TASK DIRECTIONS: Revise the entries below by replacing every "computer-use agent" with "screen-control agent", keeping everything else the same.
[start GIVEN RECORDS]
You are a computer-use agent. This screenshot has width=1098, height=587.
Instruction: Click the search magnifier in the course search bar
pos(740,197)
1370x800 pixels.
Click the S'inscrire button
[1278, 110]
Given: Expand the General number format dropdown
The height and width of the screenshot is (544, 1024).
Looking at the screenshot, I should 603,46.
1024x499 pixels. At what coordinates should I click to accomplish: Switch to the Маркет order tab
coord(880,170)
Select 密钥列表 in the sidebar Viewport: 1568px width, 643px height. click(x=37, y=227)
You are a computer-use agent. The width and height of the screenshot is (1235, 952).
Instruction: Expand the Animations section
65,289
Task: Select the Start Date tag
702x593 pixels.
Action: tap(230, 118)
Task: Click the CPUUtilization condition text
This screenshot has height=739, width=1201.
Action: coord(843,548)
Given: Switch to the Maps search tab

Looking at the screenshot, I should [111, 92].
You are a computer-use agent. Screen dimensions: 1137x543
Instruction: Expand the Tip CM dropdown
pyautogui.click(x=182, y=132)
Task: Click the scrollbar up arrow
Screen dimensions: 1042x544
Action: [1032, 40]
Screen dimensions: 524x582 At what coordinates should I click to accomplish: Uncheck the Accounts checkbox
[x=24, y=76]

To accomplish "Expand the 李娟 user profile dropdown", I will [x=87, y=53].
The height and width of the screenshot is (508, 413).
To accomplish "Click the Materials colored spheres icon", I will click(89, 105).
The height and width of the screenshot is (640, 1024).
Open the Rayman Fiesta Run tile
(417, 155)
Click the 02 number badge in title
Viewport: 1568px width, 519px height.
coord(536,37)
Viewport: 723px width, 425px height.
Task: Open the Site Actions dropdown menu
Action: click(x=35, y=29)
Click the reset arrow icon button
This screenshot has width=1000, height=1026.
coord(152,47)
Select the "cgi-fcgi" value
[end GIVEN RECORDS]
TASK SOLUTION:
You are a screen-control agent. This screenshot has width=1098, height=587.
Instruction: Click the search magnifier in the course search bar
pos(740,197)
1370x800 pixels.
Click the S'inscrire button
[1278, 110]
Given: Expand the General number format dropdown
The height and width of the screenshot is (544, 1024).
Looking at the screenshot, I should 603,46.
1024x499 pixels. At what coordinates should I click to accomplish: Switch to the Маркет order tab
coord(880,170)
Select 密钥列表 in the sidebar Viewport: 1568px width, 643px height. click(x=37, y=227)
You are a screen-control agent. The width and height of the screenshot is (1235, 952).
Instruction: Expand the Animations section
65,289
Task: Select the Start Date tag
702x593 pixels.
Action: tap(230, 118)
Task: Click the CPUUtilization condition text
This screenshot has height=739, width=1201.
Action: coord(843,548)
Given: Switch to the Maps search tab

Looking at the screenshot, I should [111, 92].
You are a screen-control agent. Screen dimensions: 1137x543
Instruction: Expand the Tip CM dropdown
pyautogui.click(x=182, y=132)
Task: Click the scrollbar up arrow
Screen dimensions: 1042x544
Action: [1032, 40]
Screen dimensions: 524x582 At what coordinates should I click to accomplish: Uncheck the Accounts checkbox
[x=24, y=76]

To accomplish "Expand the 李娟 user profile dropdown", I will [x=87, y=53].
The height and width of the screenshot is (508, 413).
To accomplish "Click the Materials colored spheres icon", I will click(89, 105).
The height and width of the screenshot is (640, 1024).
Open the Rayman Fiesta Run tile
(417, 155)
Click the 02 number badge in title
Viewport: 1568px width, 519px height.
coord(536,37)
Viewport: 723px width, 425px height.
Task: Open the Site Actions dropdown menu
Action: click(x=35, y=29)
Click the reset arrow icon button
This screenshot has width=1000, height=1026.
coord(152,47)
Select the "cgi-fcgi" value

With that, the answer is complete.